The firm’s new business consulting and practice management portal, called Pentameter, will help advisors assess the development of their business and identify gaps with the goal of improving their business along those lines. The assessment will be based on business development, operational efficiency, human capital, business management and succession planning. The tool then directs advisors to the department within First Allied that can help them address any issues, such as the advisor marketing system or the succession planning and business acquisition center.
“Historically, broker/dealers addressed practice management by putting several tools and capabilities out there for advisors to leverage,” Antoniades said. “But that left it very difficult for advisors to understand how each of these tools may be used inside of their practice. And you end up essentially delivering a one-size-fits-all type tool or capability. And all too often that’s the challenge that advisors have—there’s no two practices that are the same.”

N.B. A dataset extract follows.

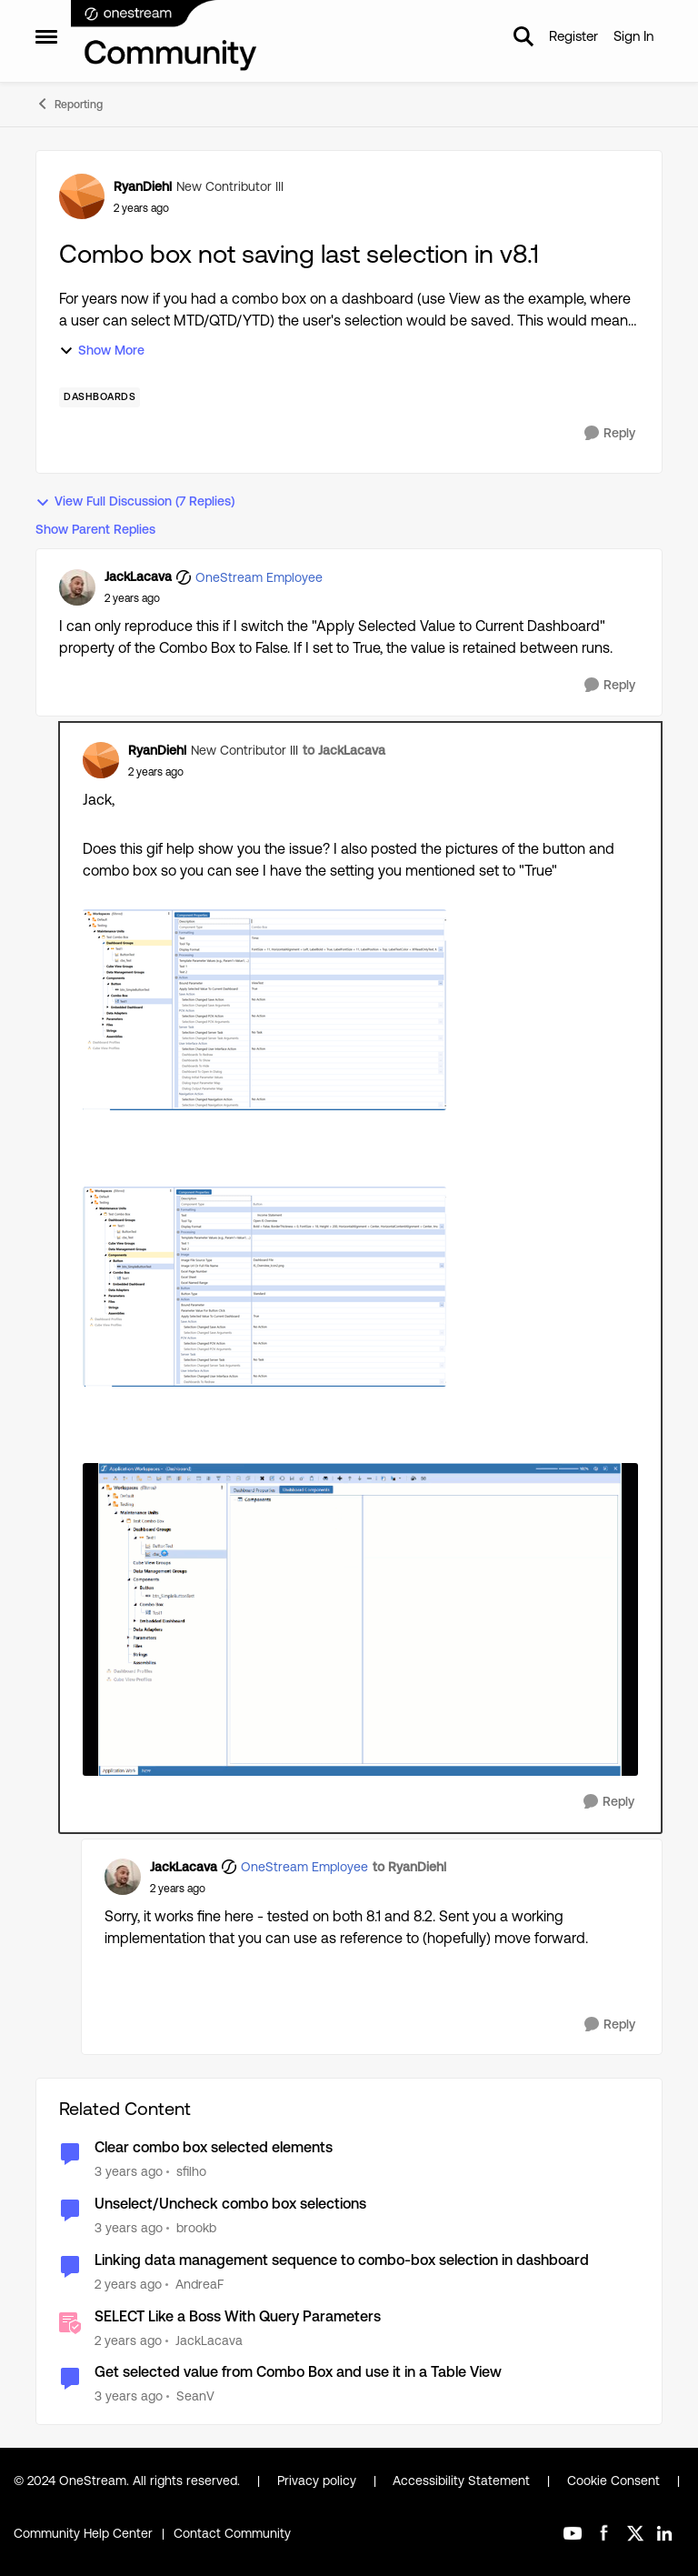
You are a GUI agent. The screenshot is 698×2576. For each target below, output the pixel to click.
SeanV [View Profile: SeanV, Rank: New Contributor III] (195, 2396)
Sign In (633, 36)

The firm is also rolling out Guided Retirement Solutions, a retirement services platform aimed at helping advisors serve 401(k) clients. The space has become highly specialized and increasingly challenged by regulation, Antoniades said. The new offering will help with those, and also focus on making sure fiduciary engagement is properly administered and controlled.
RCAP's investment has also gone toward an upgrade of the firm’s fee-based platform, Portfolio Solutions. The upgrade will include a portfolio construction tool that allows advisors to look not only at the firm’s fee-based products on the platform, but also at variable products, alternative investments and products registered under the Securities Act of 1933.
“Alternative investments are beginning to play an increasingly larger part in the construction of a portfolio, especially in the retirement planning world.”